[[ Available records open ]]
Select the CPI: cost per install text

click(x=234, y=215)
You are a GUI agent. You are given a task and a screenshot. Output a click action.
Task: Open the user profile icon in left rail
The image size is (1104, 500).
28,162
[[ Available records closed ]]
▸ **What to produce**
Set down exactly the lines beginning at the one that holds "You are a GUI" and ending with the last line of the data.

▸ **Written answer**
You are a GUI agent. You are given a task and a screenshot. Output a click action.
Task: Open the user profile icon in left rail
The image size is (1104, 500).
28,162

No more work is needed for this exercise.